Medicalised discourses have become the dominant narratives of pregnancy and childbirth, and non-medicalised discourses of birthing are seen as oppositional and alternative. Yet both are simply ways in which to frame experience. Employing a positive framework of storying birth would enhance the education and preparation of women and their loved ones for the childbirth experience. It should be inherent in the work of midwives, doctors and educators to prepare people for an experience of birth as one of great physical and personal change, mediated by personal power and autonomy, knowledge and trust in the physical self and the support network that exists to optimise birth. This preparation should also include a critical awareness of the stories that have set up false expectations for pregnancy and birth. Educators can thereby help to ‘shatter the mirror that has so long reflected what every woman was supposed to be’ (Gilbert & Gubar, 2000:76).
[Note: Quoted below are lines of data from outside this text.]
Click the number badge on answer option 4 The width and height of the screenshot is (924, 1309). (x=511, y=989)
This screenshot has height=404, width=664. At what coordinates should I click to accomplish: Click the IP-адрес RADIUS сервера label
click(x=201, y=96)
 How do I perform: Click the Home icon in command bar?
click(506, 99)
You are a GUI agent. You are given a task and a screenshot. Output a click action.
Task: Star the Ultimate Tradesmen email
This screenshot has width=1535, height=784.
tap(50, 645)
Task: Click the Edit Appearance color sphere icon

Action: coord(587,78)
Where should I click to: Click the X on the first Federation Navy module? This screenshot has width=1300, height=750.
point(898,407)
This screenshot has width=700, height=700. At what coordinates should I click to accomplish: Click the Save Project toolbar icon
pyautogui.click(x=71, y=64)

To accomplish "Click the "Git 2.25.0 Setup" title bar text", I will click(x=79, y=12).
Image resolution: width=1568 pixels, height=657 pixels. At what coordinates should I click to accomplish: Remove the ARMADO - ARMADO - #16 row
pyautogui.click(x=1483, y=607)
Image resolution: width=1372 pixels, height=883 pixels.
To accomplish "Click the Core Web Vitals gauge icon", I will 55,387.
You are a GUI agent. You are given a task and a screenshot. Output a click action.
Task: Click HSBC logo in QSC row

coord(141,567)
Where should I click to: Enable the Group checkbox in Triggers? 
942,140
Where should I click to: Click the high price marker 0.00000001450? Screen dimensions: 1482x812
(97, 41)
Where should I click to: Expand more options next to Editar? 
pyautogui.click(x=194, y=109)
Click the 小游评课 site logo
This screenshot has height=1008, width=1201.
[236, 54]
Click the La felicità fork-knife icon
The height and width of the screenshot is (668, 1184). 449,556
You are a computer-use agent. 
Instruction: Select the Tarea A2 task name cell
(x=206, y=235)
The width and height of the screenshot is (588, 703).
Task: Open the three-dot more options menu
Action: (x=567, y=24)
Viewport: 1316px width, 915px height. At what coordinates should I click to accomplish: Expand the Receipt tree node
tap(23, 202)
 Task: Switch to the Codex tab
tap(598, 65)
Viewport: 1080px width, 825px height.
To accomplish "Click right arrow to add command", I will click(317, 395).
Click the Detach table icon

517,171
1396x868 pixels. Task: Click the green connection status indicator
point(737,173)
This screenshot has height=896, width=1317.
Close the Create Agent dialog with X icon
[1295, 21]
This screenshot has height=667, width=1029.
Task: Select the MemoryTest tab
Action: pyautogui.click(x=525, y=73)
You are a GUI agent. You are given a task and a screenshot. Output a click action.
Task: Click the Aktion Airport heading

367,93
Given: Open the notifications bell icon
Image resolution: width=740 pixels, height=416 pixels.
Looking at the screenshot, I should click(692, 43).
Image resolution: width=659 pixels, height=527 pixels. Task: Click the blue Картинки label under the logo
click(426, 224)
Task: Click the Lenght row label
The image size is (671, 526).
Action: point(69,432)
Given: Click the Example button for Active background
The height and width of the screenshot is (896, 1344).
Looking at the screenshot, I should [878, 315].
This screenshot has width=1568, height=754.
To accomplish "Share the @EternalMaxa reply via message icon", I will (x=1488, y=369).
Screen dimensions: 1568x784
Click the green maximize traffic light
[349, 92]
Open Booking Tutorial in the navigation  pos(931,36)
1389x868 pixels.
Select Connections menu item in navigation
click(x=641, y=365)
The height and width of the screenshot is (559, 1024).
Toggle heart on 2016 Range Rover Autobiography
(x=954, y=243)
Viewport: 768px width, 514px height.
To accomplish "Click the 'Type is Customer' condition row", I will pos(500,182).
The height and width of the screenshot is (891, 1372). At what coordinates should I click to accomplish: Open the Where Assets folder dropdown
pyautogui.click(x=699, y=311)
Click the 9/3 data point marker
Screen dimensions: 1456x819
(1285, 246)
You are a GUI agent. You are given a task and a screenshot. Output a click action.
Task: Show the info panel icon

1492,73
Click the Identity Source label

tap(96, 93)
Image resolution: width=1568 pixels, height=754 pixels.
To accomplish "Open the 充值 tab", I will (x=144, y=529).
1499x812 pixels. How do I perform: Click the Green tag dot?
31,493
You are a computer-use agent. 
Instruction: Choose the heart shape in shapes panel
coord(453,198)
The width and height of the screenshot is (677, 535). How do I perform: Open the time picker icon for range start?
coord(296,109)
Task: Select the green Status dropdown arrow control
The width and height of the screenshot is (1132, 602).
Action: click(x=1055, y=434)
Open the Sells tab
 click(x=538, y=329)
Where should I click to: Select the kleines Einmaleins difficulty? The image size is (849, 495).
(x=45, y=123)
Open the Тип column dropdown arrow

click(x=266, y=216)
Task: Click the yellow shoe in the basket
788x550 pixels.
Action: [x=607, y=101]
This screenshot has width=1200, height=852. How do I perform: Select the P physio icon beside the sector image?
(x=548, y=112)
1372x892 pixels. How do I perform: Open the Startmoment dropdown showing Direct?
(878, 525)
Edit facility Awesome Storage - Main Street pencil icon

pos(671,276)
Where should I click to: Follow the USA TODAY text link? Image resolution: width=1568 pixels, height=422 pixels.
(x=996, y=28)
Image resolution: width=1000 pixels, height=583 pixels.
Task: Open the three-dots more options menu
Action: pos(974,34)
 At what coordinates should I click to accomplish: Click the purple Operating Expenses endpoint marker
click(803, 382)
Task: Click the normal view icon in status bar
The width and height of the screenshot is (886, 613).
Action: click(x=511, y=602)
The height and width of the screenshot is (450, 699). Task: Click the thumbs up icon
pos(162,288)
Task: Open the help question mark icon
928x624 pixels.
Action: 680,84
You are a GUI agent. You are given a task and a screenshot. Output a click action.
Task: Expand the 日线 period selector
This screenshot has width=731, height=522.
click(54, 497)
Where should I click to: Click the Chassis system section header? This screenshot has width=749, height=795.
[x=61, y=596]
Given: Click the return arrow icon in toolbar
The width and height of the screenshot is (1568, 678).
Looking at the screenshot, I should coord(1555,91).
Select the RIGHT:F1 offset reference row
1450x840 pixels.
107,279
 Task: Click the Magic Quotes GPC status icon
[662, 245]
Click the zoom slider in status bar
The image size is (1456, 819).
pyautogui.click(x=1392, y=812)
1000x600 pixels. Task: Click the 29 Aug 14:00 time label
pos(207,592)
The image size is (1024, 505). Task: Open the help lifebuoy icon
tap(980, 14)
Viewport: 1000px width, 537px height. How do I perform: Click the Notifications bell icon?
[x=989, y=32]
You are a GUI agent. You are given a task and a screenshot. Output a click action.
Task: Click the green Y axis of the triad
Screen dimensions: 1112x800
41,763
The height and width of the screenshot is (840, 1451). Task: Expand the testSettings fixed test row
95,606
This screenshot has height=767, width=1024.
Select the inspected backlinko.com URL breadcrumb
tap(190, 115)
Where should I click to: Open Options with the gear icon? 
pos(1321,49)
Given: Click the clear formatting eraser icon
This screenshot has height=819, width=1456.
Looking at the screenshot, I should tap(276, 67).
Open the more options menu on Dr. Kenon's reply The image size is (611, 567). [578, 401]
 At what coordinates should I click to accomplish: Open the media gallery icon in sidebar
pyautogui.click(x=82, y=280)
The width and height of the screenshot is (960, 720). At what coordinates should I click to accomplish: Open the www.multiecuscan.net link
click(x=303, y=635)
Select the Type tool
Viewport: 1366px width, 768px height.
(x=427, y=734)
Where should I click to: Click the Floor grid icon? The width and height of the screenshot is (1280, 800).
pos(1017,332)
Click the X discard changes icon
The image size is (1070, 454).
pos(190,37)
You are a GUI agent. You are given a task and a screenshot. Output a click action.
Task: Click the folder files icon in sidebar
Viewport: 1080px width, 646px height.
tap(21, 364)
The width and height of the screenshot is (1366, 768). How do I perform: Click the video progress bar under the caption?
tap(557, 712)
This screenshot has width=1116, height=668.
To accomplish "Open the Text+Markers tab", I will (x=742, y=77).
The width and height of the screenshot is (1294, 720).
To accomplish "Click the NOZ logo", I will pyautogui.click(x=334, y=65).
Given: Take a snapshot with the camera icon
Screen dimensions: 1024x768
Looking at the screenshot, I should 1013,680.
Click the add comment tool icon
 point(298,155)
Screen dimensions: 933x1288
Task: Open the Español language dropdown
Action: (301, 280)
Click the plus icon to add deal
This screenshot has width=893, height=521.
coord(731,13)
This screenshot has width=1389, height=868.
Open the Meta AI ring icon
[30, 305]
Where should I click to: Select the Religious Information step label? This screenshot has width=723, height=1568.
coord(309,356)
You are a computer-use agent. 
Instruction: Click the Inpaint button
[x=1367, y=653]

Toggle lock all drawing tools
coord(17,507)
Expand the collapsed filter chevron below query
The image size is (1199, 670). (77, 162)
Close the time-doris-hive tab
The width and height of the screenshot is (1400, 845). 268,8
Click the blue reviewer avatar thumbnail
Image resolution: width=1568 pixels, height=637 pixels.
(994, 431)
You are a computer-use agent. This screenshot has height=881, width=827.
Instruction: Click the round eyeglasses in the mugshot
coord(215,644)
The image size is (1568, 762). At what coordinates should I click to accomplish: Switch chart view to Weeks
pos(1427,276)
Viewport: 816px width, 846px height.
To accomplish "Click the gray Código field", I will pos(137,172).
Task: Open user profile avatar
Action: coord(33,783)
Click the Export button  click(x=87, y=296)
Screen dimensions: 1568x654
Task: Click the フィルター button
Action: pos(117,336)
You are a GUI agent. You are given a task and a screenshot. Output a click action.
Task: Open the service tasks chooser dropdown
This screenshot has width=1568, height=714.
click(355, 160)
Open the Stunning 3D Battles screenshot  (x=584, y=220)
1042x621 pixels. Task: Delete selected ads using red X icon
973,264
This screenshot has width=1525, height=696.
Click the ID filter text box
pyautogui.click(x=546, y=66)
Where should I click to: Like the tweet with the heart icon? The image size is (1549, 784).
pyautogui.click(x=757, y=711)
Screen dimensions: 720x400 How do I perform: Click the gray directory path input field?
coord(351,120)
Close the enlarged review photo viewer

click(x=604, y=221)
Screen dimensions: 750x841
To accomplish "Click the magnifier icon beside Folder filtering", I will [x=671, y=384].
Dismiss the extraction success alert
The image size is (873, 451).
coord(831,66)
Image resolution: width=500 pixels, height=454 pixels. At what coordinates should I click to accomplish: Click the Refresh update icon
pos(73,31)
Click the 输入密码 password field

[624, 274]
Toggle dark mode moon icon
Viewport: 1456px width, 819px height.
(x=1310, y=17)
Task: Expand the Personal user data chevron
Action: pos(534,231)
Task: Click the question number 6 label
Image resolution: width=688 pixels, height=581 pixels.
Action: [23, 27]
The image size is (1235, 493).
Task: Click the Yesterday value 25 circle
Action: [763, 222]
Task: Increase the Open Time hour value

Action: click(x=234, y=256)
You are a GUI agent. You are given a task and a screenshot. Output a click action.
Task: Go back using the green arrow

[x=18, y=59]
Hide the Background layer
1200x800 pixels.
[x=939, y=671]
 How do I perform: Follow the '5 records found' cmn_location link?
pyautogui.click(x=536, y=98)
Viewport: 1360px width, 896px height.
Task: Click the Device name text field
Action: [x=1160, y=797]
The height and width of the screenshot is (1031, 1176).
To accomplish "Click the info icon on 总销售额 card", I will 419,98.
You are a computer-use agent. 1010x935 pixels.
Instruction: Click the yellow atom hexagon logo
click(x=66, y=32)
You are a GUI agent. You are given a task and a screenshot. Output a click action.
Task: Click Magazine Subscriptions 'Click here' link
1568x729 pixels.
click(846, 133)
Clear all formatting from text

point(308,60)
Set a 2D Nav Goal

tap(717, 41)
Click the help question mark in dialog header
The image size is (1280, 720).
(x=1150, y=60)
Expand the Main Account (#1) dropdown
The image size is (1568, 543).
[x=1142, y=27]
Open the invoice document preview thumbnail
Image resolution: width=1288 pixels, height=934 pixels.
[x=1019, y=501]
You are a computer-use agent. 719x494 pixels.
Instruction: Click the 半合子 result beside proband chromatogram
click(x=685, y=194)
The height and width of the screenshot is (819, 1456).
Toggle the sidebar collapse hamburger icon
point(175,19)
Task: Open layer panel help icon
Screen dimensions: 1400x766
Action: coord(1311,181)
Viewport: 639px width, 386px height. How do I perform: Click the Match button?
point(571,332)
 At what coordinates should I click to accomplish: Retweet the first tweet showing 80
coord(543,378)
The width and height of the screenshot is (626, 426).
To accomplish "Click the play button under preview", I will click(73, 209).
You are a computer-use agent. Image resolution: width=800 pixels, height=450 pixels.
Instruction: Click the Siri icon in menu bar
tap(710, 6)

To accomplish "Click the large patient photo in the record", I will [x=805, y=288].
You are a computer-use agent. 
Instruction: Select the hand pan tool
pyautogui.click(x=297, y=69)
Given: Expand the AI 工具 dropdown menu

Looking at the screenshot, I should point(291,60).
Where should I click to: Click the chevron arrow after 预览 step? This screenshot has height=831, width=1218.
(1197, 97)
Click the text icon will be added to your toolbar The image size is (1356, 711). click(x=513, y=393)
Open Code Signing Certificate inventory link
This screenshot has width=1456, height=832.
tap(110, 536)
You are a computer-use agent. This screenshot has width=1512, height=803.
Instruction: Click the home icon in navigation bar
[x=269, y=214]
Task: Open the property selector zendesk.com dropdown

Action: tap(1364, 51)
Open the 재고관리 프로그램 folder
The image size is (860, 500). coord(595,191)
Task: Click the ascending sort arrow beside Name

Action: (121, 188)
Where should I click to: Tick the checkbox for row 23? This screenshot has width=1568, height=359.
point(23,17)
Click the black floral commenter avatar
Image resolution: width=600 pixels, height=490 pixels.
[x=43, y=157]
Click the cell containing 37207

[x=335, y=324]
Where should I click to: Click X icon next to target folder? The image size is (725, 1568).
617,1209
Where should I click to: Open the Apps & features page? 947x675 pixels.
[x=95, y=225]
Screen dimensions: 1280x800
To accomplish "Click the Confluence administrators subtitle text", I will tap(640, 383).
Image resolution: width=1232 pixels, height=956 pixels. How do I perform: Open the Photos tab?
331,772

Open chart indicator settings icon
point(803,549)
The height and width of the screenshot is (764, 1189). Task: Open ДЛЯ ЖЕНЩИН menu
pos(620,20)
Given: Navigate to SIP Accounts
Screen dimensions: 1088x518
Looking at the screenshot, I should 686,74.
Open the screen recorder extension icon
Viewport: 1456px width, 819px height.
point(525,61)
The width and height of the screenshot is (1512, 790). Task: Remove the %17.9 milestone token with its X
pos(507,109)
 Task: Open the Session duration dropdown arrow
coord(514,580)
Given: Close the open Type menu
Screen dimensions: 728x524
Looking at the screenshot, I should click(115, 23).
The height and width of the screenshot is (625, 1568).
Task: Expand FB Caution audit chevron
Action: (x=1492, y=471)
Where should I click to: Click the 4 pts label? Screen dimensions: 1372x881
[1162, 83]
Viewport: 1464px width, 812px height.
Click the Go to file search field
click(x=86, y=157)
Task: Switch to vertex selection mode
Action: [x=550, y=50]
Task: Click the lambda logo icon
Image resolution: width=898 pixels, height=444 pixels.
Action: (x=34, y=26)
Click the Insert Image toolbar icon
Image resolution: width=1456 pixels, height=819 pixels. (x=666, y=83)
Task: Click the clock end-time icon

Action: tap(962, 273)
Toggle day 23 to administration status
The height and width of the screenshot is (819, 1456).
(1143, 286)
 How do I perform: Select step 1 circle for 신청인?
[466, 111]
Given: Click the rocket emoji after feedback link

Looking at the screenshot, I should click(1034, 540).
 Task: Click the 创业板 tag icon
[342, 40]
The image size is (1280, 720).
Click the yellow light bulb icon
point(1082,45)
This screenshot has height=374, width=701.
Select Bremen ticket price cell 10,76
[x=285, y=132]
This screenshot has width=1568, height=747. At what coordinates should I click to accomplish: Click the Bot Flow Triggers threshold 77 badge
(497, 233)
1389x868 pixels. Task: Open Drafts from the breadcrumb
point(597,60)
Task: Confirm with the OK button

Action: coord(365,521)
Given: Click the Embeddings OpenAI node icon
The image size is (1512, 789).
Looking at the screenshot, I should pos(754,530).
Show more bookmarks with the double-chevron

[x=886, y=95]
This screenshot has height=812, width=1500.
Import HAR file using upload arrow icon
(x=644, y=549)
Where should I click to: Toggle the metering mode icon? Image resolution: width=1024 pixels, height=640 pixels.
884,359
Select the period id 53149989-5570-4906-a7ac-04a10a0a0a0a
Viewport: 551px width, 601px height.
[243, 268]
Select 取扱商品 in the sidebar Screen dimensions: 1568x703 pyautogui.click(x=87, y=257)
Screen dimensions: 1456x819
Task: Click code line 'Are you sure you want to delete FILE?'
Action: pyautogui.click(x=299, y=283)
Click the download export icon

The stories we share should enable birthing women to overcome the bounds of convention and empower themselves for the birth they want, a birth that may involve agony or ecstasy, or both, or neither. If our lives are constituted from stories, we should at least have some power to decide our role within them. There is scope for the woman to see herself as the hero, and for the midwife to act as the guide, the birth partner as the helper, and so on. Reframing birth will include every aspect of the birth experience, but will always keep the narrative centred on the most important person, the main character, the protagonist - the mother.